** What you should do **
For the word "computer", find each line in the entries where it occurs and copy that line.

** Supplied records **
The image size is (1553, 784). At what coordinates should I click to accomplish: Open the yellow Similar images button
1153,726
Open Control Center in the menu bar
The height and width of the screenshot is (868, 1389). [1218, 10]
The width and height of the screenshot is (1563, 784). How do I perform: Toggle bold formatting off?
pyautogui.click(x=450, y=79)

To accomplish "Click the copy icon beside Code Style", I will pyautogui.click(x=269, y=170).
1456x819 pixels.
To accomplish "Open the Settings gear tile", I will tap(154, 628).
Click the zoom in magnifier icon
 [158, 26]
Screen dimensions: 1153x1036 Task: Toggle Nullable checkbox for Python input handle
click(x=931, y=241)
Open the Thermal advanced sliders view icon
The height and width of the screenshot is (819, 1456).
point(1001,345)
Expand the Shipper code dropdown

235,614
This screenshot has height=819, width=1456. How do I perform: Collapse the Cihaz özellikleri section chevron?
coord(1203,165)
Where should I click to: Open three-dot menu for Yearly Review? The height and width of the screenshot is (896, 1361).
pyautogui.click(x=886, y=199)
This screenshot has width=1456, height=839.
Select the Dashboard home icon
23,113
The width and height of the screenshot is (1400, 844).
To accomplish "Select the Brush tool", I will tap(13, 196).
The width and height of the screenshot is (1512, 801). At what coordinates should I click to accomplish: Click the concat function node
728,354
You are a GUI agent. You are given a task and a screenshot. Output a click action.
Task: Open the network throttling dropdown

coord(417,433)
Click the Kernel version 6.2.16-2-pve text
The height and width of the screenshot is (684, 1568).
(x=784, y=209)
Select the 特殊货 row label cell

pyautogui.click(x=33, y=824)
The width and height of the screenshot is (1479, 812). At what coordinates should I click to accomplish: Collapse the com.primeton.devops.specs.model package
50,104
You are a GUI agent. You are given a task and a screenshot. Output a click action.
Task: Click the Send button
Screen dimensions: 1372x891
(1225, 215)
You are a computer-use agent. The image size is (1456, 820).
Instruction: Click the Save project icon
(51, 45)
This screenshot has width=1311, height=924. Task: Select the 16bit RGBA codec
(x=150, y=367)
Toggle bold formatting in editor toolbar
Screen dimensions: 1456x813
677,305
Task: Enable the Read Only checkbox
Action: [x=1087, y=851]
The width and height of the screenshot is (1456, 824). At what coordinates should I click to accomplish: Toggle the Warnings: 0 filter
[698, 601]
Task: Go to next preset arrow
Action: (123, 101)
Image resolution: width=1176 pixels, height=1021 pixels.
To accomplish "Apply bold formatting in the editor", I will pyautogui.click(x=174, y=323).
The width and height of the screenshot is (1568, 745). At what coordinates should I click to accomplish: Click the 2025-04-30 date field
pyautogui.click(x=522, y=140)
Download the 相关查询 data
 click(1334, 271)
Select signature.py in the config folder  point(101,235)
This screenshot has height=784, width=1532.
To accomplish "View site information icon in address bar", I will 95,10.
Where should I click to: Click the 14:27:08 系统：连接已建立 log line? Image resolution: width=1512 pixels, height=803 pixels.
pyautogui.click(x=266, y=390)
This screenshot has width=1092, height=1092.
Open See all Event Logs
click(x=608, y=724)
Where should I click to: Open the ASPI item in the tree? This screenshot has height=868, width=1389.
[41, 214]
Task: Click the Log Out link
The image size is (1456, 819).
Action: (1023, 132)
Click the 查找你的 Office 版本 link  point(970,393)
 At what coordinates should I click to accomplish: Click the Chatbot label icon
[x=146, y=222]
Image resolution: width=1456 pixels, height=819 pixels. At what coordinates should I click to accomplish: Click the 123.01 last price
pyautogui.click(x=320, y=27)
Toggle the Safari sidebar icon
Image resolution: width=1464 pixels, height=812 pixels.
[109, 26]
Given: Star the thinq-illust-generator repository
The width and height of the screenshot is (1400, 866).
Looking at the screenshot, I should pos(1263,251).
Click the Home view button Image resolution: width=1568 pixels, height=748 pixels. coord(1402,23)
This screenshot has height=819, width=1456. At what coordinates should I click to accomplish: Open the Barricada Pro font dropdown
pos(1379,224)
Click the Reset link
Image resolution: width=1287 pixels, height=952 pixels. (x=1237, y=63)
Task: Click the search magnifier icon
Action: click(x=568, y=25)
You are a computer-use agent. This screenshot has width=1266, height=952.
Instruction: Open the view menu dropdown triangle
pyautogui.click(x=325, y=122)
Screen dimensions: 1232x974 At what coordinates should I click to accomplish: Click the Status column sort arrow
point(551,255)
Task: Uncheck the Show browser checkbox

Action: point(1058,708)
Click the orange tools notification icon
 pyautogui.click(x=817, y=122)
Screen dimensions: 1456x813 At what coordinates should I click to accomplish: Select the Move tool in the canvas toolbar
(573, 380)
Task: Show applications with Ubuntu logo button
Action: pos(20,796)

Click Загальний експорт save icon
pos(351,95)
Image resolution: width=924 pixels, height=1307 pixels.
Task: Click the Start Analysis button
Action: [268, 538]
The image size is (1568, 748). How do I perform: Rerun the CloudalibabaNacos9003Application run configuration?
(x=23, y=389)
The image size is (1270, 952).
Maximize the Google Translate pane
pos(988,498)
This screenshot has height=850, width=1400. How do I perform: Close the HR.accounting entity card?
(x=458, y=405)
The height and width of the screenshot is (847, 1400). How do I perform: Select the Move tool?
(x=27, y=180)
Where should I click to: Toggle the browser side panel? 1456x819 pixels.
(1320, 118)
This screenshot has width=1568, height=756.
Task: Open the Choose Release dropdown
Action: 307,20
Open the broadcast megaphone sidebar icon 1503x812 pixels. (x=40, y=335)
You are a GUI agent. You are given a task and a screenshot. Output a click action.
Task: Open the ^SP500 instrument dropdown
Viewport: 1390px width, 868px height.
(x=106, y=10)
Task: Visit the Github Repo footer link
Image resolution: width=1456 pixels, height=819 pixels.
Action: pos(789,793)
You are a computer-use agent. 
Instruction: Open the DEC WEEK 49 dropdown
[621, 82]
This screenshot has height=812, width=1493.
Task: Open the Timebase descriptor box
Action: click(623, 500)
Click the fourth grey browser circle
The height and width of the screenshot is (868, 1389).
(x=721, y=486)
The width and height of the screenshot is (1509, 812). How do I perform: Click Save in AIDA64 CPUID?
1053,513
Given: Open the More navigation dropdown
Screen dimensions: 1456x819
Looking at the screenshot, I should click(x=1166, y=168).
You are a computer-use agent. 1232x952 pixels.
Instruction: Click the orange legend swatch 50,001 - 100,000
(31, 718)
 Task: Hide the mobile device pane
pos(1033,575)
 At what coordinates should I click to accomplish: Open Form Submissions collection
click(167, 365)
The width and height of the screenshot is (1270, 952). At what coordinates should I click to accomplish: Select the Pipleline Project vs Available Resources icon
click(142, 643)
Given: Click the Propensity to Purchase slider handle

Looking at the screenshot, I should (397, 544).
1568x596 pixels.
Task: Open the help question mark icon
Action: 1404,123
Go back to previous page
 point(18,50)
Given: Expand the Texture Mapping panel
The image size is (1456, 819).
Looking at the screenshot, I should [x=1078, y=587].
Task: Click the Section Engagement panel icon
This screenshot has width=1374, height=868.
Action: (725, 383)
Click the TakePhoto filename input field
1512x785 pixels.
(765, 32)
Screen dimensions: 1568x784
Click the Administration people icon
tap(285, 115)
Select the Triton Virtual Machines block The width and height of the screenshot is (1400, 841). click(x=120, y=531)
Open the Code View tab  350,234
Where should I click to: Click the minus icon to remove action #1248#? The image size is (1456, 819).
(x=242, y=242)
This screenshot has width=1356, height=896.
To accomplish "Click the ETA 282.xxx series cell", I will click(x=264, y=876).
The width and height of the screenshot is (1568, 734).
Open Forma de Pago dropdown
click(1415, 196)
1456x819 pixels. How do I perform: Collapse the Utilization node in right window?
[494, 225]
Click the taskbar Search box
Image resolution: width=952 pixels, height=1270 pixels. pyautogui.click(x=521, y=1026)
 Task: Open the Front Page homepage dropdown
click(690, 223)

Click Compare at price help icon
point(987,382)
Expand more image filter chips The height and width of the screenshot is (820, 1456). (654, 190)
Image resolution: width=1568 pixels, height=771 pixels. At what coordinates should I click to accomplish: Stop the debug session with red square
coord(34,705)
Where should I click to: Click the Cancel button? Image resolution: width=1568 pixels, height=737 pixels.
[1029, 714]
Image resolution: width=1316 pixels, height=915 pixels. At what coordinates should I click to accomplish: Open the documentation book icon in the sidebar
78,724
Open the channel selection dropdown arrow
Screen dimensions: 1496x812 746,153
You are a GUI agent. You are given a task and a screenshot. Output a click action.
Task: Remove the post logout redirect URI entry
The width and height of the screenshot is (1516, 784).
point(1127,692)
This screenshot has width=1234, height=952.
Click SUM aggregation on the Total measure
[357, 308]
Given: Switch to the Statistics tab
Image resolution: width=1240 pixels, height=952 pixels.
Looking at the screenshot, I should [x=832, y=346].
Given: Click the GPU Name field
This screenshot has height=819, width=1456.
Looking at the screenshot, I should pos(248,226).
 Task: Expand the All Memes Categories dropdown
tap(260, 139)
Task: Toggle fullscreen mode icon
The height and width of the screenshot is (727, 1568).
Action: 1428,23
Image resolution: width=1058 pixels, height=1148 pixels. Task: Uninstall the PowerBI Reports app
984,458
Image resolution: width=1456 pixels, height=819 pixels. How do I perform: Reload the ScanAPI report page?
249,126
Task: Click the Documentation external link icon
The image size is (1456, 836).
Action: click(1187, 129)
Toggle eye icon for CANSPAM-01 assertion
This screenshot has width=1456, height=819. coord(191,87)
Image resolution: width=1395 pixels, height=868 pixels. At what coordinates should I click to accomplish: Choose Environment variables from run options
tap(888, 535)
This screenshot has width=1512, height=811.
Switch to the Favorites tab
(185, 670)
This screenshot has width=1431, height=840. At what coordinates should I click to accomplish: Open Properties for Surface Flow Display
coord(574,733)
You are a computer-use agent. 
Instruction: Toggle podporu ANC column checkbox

** Answer for this exercise **
You are a computer-use agent. The image size is (1456, 820).
You are a computer-use agent. This screenshot has width=1266, height=952.
You are a computer-use agent. 
You are a computer-use agent. 1232x952 pixels.
You are a computer-use agent. 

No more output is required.